カーボンニュートラルで生き残るためには

 日鉄が鋼材供給量の見直しを示唆するほど、値上げにこだわったのは、カーボンニュートラル社会に向けた機運が世界的に高まる中、収益力を強化しなければ生き残れなくなるとの危機感が背景にある。鉄鉱石と石炭が原料のコークスを混ぜて燃焼させて酸素を取り除く製鉄は、日本の二酸化炭素(CO2)排出量全体の15%を占めており、全産業の中で鉄鋼産業は最もCO2排出量が多い。

 コークスに代えて水素を活用して製鉄のCO2排出量削減する技術の研究が進められているものの、製鉄時のCO2排出量をゼロにする技術は確立されていない。日鉄では、CO2排出量を削減する製鉄技術を実用化するのに4兆~5兆円の投資が必要になると見ている。ライバルであるアルセロールミタルや宝武鋼鉄集団は水素製鉄の実用化に向けて数兆円の投資を公表している。日鉄としても脱炭素化に向けた資金を今のうちから確保して、カーボンフリー鋼材を供給できる体制を整えなければ没落することは避けられない。

 さらに日鉄が自動車向け鋼材価格の是正に執念を見せるのは、水素製鉄などの開発資金確保に加えて、将来のカーボンフリー製鉄を安定的に供給するための試金石になるとみるからだ。カーボンフリー製鉄は、同じ品質であってもコークスによる製鉄と比べて製造コストが上昇する。日鉄としても従来のトヨタ主導の鋼材価格交渉のままではカーボンフリー化に伴うコストを回収できなくなるリスクがあると考えても不思議でない。

 これまで日本の自動車メーカーと鉄鋼メーカーは信頼をベースにした持ちつ持たれつの関係を続けてきた。それを象徴するのが日本独特の商習慣だ。海外の自動車メーカーが鉄鋼メーカーから調達する際の価格交渉は年間ベースだが、日本では年2回だ。加えて価格交渉が長引いたまま新しい期が始まると、納入した後の分に遡って合意した価格を適用するという独特の商習慣がある。契約が「絶対」の海外企業には考えられない仕組みだ。

 脱炭素社会で生き残るため、日鉄は自動車メーカーとのなれ合いをなくして、適正なマージンを確保した契約価格で材料を販売するという独立した企業同士の関係を築こうとしているようにも映る。だからこそ日鉄の電動車向けの“虎の子”の技術である電磁鋼板の特許に侵害しているとみる宝山鋼鉄製品を採用したトヨタに対して損害賠償と電動車の販売差し止めを求めて東京地裁に提訴した。

 一方のトヨタは、中国や欧州市場で電気自動車(EV)シフトが加速する中、電動化を加速するための多額の研究開発投資を迫られており、コスト低減による収益力の維持・強化に手を抜くわけにはいかない。主要取引先である鉄鋼メーカーとの協力関係もますます重要になる。

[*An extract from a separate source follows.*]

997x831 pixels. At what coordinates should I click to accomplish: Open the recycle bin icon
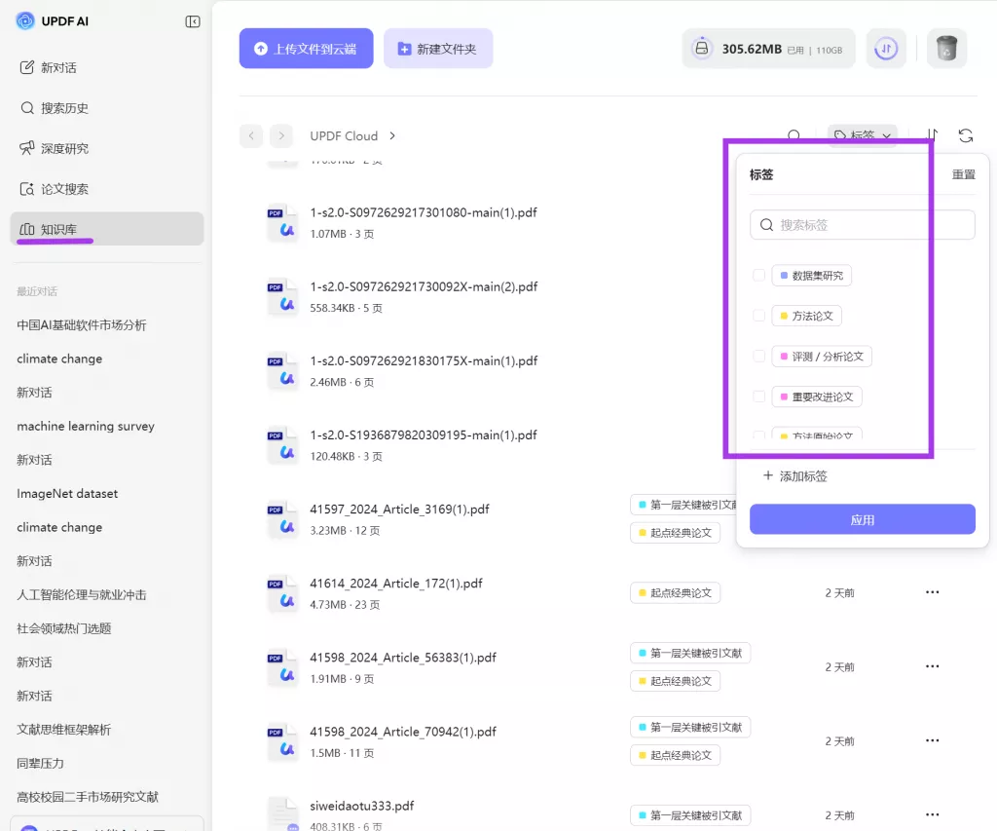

 ただ、カーボンニュートラル社会の実現に向けて本格的な普及が見込まれるEVは、自動車産業の構造を大きく変える可能性がある。自動車産業は従来、開発・生産を主導する自動車メーカーを頂点に、ティア1(一次)サプライヤー、ティア2(二次)サプライヤーなどが下層に連なるピラミッド構造の垂直統合で成り立っている。これに対して構造が簡単なEVの開発・生産では、複数の企業がそれぞれ得意領域の部品や素材を供給することでクルマを製造する水平分業型のビジネスモデルによって、競争力の高いEVを開発・製造できるとされる。そして水平分業では、従来の自動車メーカーと鉄鋼メーカーのような持ちつ、持たれつで協力する深い関係は必要なく、完成車メーカーはサプライヤーと契約によるドライな関係だけで成り立つ。

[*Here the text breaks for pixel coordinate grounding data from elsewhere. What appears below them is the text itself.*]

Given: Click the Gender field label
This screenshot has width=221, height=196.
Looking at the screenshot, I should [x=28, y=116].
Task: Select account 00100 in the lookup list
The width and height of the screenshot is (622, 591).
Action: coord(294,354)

 日本の自動車メーカーはサプライヤーと現場同士が協力して商品をつくり上げる「すり合わせ」開発によって高品質な自動車を製造してきたが、EVではこれが通用しなくなる可能性もある。自動車メーカーは、カーボンニュートラル時代に適した新たな関係をサプライヤーと構築していく必要がある。